Remember that Bearish Island Reversal in the Nasdaq in March? I wrote a whole note about it pointing out that it was now going to be a problem. The fact that the Nasdaq broke out to new all-time highs, and then failed hard, was evidence of an overwhelming amount of supply for stocks relative to demand.

I mentioned at the time that it was most likely going to resolve through time, rather than through a severe downside correction in price. The reason was that this was just a brief 2-month breakout and not a massive top or reversal. I said that the sooner we can get through that 7000 level, the stronger the market we're in from an intermediate-term perspective. Not only was this a risk management tool, but also as a source of information: strength or weakness in this case.

Fast forward just 10 weeks later and we're now breaking out above key resistance once again.

First, here is what the bearish island reversal looked like in March:

Not only did we have a breakout that could not hold, but it also confirmed a bearish divergence in momentum. This was enough evidence that suggested a more neutral approach in the short-term was best, but within the context of a longer-term uptrend.

The bullish potential seemed clear. The sooner that demand could absorb that overhead supply, and prices could fill that gap and move on, the more evidence of strength we would have on our hands. In addition, momentum divergences can resolve in two ways: either through a downside price correction or through time. The more bullish of the two is the latter, through time.

Here is what has occurred since then. Prices corrected for about 10 weeks and momentum held in a bullish range, never reaching oversold conditions.
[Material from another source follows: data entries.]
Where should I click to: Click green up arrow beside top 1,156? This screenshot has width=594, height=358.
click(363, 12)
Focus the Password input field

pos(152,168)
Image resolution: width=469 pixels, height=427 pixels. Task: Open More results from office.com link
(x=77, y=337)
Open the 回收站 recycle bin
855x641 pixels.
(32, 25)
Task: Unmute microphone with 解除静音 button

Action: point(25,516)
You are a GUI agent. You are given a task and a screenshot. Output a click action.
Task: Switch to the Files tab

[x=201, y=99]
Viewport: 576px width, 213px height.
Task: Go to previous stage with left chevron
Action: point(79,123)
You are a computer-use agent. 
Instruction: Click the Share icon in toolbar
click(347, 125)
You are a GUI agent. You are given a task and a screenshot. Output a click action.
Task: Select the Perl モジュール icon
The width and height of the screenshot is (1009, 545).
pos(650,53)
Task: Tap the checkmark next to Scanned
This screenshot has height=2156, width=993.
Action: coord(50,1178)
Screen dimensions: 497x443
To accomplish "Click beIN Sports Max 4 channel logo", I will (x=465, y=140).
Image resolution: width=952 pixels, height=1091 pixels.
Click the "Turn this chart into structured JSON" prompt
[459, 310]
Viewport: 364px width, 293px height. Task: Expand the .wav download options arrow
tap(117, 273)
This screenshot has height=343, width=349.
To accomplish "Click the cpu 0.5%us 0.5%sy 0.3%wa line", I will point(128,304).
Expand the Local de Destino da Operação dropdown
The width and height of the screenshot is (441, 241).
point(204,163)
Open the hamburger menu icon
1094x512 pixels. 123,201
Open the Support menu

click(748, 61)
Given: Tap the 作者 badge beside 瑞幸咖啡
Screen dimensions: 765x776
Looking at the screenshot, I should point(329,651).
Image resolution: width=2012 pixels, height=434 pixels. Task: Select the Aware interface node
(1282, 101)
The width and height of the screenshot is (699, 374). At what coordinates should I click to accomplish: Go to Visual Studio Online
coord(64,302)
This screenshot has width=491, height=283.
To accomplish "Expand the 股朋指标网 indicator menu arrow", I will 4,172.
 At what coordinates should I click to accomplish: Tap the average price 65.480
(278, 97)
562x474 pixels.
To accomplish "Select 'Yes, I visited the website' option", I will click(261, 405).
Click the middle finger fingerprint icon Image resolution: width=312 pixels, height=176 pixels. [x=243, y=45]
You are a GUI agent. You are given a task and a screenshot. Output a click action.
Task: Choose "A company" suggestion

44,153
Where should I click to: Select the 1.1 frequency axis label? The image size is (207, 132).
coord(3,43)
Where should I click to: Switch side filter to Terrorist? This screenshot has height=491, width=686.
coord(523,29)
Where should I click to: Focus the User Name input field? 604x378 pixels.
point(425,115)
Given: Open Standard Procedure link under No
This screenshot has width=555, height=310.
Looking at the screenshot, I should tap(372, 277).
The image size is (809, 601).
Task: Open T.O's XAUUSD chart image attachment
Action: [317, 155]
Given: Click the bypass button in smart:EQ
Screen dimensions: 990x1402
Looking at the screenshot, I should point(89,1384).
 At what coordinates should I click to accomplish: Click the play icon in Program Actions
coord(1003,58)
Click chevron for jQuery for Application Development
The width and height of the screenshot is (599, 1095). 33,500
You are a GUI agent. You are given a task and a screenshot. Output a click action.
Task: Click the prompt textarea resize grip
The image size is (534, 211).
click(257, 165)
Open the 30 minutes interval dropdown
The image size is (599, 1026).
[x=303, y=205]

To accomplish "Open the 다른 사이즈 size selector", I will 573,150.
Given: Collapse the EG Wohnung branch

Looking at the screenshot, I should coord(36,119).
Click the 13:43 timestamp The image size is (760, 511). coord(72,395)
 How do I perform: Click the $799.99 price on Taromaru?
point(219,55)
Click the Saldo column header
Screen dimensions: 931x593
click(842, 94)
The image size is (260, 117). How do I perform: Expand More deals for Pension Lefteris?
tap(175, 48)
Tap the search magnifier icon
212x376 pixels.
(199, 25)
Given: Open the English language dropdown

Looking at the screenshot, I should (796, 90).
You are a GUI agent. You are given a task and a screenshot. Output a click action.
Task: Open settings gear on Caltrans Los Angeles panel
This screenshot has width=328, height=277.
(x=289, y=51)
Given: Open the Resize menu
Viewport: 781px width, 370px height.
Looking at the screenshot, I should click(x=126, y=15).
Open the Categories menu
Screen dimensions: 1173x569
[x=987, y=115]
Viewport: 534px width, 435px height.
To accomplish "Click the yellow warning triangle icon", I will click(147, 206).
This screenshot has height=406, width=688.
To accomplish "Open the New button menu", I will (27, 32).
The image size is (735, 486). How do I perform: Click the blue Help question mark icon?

Now prices have filled that gap from March and are moving higher:

Here is a look at the same chart but with horizontal resistance showing overhead supply instead of the diagonal, less reliable, trend line:

The gap has now been filled which presents us with an asymmetrical risk vs reward opportunity skewed in our favor. The charts above represent the Nasdaq100 Index. This next chart shows the ETF itself. We want to be long $QQQ if we're above 171 with a target above 183. If we're below 171, things get messy and we want no part of it.